[Start of Attachment]
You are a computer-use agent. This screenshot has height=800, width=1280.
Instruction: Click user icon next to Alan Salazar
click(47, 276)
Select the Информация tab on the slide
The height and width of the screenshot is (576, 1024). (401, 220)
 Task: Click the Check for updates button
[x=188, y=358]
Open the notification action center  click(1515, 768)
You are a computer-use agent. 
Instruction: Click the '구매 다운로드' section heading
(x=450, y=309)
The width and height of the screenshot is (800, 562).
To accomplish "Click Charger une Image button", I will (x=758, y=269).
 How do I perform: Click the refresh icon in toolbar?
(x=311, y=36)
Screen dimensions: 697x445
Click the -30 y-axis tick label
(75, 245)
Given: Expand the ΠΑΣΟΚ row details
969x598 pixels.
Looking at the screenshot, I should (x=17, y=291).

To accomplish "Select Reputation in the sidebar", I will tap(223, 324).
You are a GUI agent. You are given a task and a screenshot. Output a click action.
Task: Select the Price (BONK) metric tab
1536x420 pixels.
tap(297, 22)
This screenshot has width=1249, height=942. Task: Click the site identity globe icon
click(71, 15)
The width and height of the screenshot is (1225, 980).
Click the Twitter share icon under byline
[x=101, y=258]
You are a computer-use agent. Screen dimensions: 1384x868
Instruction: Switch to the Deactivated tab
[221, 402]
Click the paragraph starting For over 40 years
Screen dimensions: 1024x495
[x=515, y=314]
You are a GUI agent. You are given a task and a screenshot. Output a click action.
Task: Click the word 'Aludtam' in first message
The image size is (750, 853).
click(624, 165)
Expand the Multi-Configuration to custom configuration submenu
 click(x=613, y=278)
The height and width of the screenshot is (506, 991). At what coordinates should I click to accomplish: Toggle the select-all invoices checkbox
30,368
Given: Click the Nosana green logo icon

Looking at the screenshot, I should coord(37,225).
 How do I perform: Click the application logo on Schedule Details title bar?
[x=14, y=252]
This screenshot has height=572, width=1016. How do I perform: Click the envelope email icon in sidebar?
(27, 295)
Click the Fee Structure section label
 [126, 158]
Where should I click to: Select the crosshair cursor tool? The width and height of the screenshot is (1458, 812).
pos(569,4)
[End of Attachment]
What you should do. Beginning with the line that contains "How do I perform: Click the refresh", quote each line exactly through the last line of the entries above, and nothing beyond them.

Answer box.
 How do I perform: Click the refresh icon in toolbar?
(x=311, y=36)
Screen dimensions: 697x445
Click the -30 y-axis tick label
(75, 245)
Given: Expand the ΠΑΣΟΚ row details
969x598 pixels.
Looking at the screenshot, I should (x=17, y=291).

To accomplish "Select Reputation in the sidebar", I will tap(223, 324).
You are a GUI agent. You are given a task and a screenshot. Output a click action.
Task: Select the Price (BONK) metric tab
1536x420 pixels.
tap(297, 22)
This screenshot has width=1249, height=942. Task: Click the site identity globe icon
click(71, 15)
The width and height of the screenshot is (1225, 980).
Click the Twitter share icon under byline
[x=101, y=258]
You are a computer-use agent. Screen dimensions: 1384x868
Instruction: Switch to the Deactivated tab
[221, 402]
Click the paragraph starting For over 40 years
Screen dimensions: 1024x495
[x=515, y=314]
You are a GUI agent. You are given a task and a screenshot. Output a click action.
Task: Click the word 'Aludtam' in first message
The image size is (750, 853).
click(624, 165)
Expand the Multi-Configuration to custom configuration submenu
 click(x=613, y=278)
The height and width of the screenshot is (506, 991). At what coordinates should I click to accomplish: Toggle the select-all invoices checkbox
30,368
Given: Click the Nosana green logo icon

Looking at the screenshot, I should coord(37,225).
 How do I perform: Click the application logo on Schedule Details title bar?
[x=14, y=252]
This screenshot has height=572, width=1016. How do I perform: Click the envelope email icon in sidebar?
(27, 295)
Click the Fee Structure section label
 [126, 158]
Where should I click to: Select the crosshair cursor tool? The width and height of the screenshot is (1458, 812).
pos(569,4)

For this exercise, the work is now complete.